BLOG: Digital Financial Reporting
This is a blog for information relating to digital financial reporting. It is for innovators and early adopters who are ushering in a new era of digital financial reporting.
Much of the information contained in this blog is summarized, condensed, better organized and articulated in my book XBRL for Dummies and in the three documents on this digital financial reporting page.
I have spent literally hours trying to convert an XBRL-based digital financial report into RDF/OWL 2 DL with limited success. If you know how to do this, any help would be greatly appreciated.
This will walk you through the XBRL-based report, to the XML Infoset of the semantics of the information, to what I have been able to create thus far:
- Reference Implementation: I created what I call a reference implementation of an XBRL-based digital financial report. You can see the XBRL instance which is the entry point of the report. Load that document and the supporting taxonomy will be loaded. If you want to see a human readable rendering of that report, use this evidence package provided by XBRL Cloud.

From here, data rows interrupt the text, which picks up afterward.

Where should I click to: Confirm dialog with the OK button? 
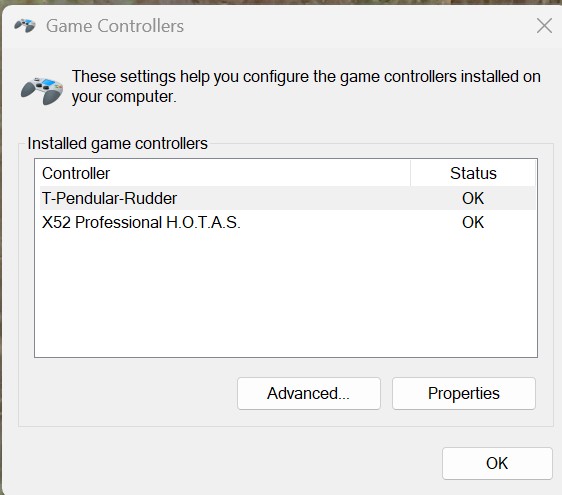pyautogui.click(x=497, y=463)
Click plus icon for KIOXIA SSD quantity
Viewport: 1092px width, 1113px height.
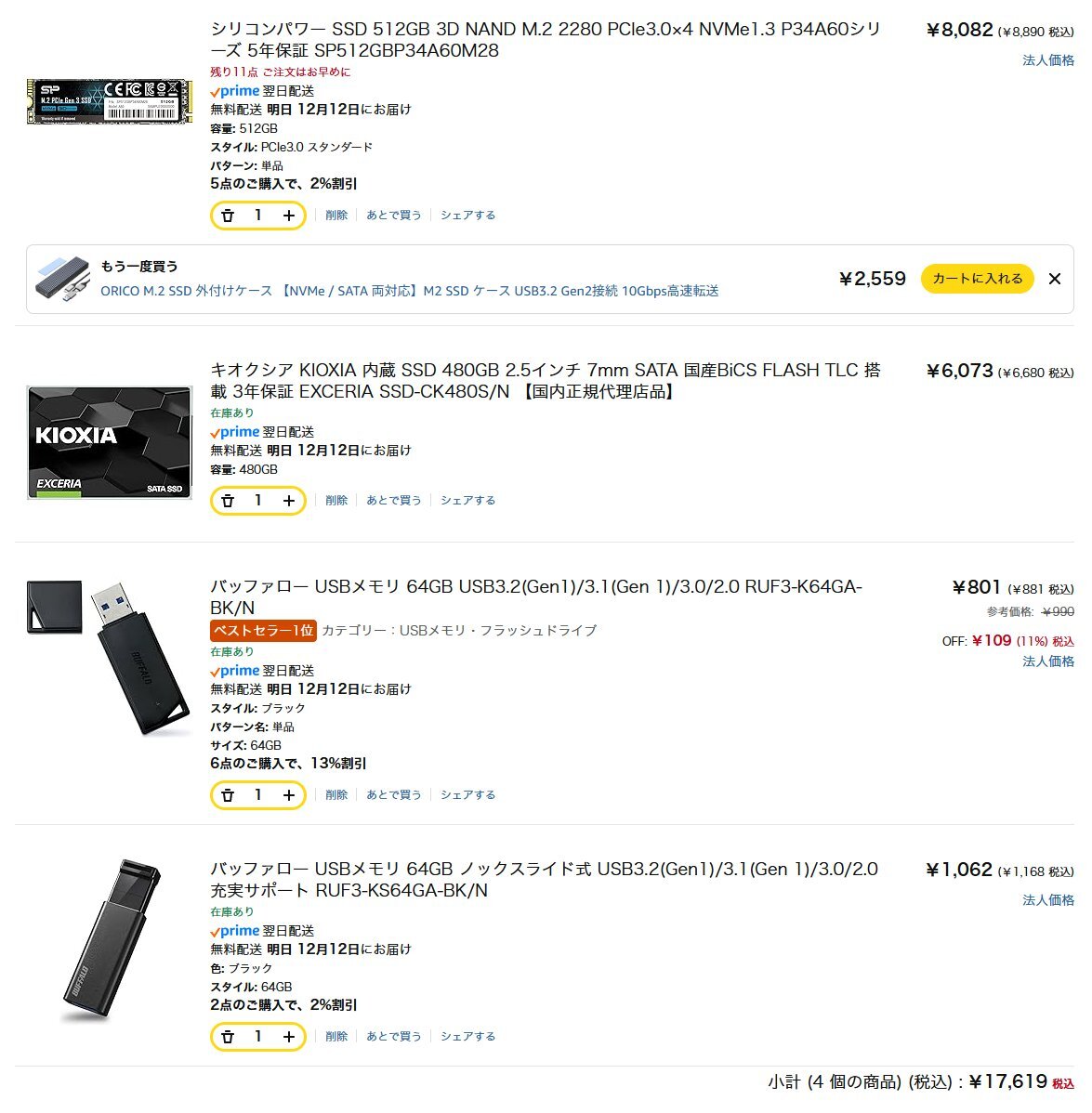(289, 501)

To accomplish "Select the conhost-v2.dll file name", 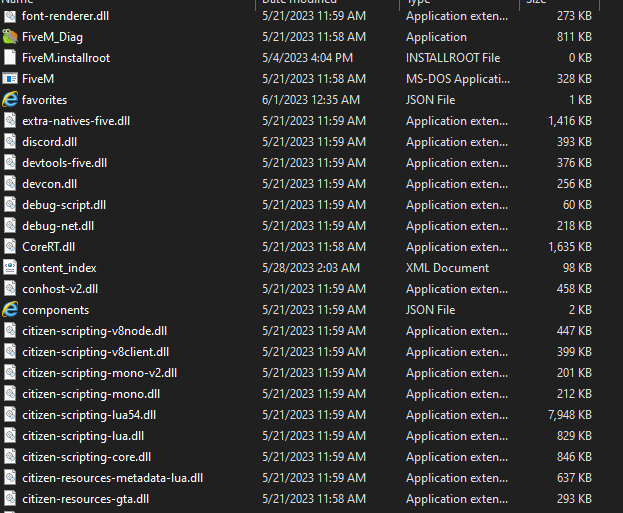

- Fact Table Infoset: You DO NOT want to convert the XBRL syntax to RDF/OWL 2 DL. What you want to convert is the meaning of the information. The Fact Table Infoset is generated from the XBRL instance. THAT is what needs to be converted to RDF/OWL 2 DL. The hard part is converting the XBRL into the XML Infoset format.
- Model Structure Infoset: The Model Structure Infoset is likewise pre-converted from XBRL to an Infoset which represents the XBRL taxonomy structure. There are some pieces missing for a complete conversion, but this provides enough to create a useful conversion.
- OWL 2 DL Ontology: This is where I have gotten so far in terms of creating an ontology which is used to express the relations in the report.
- RDF for Fact Table: This is the RDF for the Fact Table Infoset information. Basically, this RDF and the Fact Table Infoset should be equivalent in terms of meaning.
- RDF for Model Structure: This is in the worst shape. This is the RDF for the Model Structure Infoset. I am trying something that I saw, it is probably not a good idea; and it may not even be allowed. I am trying to nest the rdf:Descriptions. I have seen that done by others, but again; not sure if this is legal or a good idea. Anyway, this is in pretty bad shape.
- Business rules: (EXTRA CREDIT)If you are REALLY agressive and want extra credit points; these are business rules for the XBRL instance which likewise need to be converted into RDF or OWL or SWRL or something. I am not even sure this is possible. Again, this is EXTRA CREDIT. The Fact Table Infoset is the first priority, then the Model Structure Infoset.
The goal is to convert an entire XBRL-based digital financial report into an RDF + OWL 2 DL + SAFE SWRL-based digital financial report. The reason is to see the pros and cons of each format.
What I am seeing thus far is that RDF is brutal to work with. There are a zillion different formats. There is no nesting within the RDF which (a) makes the information incredibly flexible (which is a good thing) but it makes the RDF harder to read in software if you are not very good at writing software (like me).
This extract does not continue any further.